Government stance hardens in firefighters’ pension dispute

Submitted by cathy n on 13 August, 2014 - 2:00 Author: Darren Bedford

Firefighters in England and Wales have begun a further eight-day period of strikes, as the Westminster government refuses to improve its pension proposals.

The strikes began on Saturday 9 August, and will last until Saturday 16 August. They take place every day between 12 and 2pm, and again from 10.59 to 11.59pm.

The current pensions proposals in England and Wales are still unworkable, and mean that firefighters will still face dismissal simply because they cannot maintain the physical fitness requirements necessary until they are age 60. Concessions by devolved governments have been sufficient to avoid strike action in Scotland and Northern Ireland.

For months, the Westminster government is known to have considered and costed an improved position that would allow firefighters to retire with more flexibility from age 55, but this has not been offered.

The Westminster government appeared to have hardened its position further in the last week. New Fire Minister Penny Mordaunt wrote to union leaders on 6 August informing them that she considered the meeting scheduled to take place the following day to have “fallen”. This is the first time talks have been cancelled, and was followed with more aggressive media briefing against the Fire Brigades Union (FBU), describing its approach as “illogical”.

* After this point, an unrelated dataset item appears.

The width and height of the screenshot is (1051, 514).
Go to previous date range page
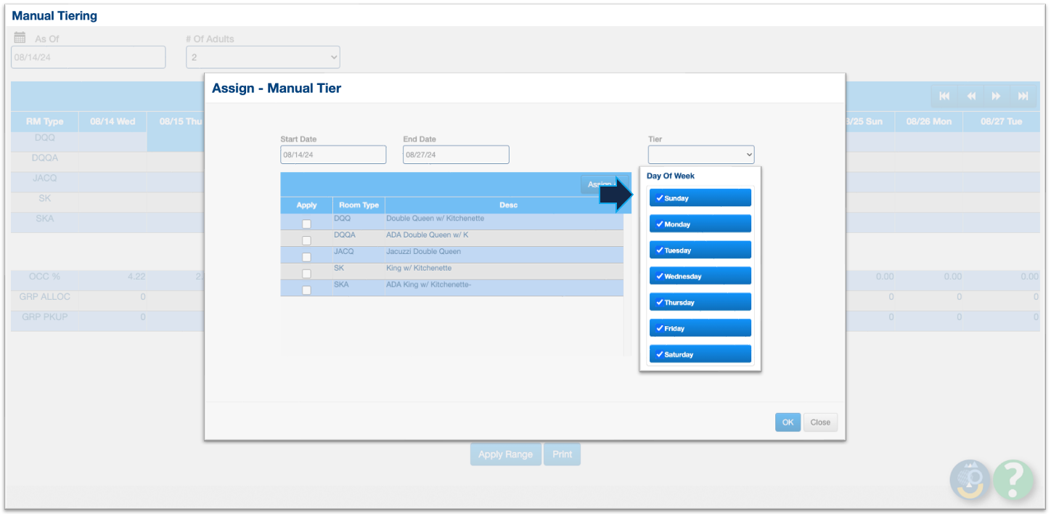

Yet it is the government that created an unworkable pensions scheme, and it is the government’s own research that has confirmed that working to 60 is beyond most firefighters. The only logic at Westminster is the “logic” of making public sector workers pay for the economic downturn that was created by the Tory bankers and their friends.

The strikes show that FBU members have a continued willingness to take action in defence of their pensions. The union is keeping up the momentum of action over the summer holidays, rather than going to sleep for months. The union’s leadership has said it is willing to carry on with action, unless the government breaks the log-jam.

Scotland
In a related development, the incumbent FBU regional secretary in Scotland John Duffy was hammered four to one in elections for the post.

Duffy is an active SNP member and strangely for a Scottish nationalist, the recipient of an OBE earlier this year. He is widely seen as committed to “social partnership” with the SNP government, and for cobbling together the deal that kept Scottish firefighters out of strike action since it began last September.

It is a good thing that FBU members in Scotland have decisively rejected Duffy’s approach.
Elections for the positions of Scottish chair, Scottish treasurer and EC member for Scotland are now imminent. Duffy’s defeat could turn out to be a forerunner of more incumbents being removed from office.